* _Work to complete_
Restate the records in their entirety, word for word.

* _Raw data_

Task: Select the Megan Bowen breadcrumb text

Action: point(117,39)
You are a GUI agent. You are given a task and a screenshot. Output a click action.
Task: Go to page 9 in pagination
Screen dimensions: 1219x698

* _Solution below_
Task: Select the Megan Bowen breadcrumb text

Action: point(117,39)
You are a GUI agent. You are given a task and a screenshot. Output a click action.
Task: Go to page 9 in pagination
Screen dimensions: 1219x698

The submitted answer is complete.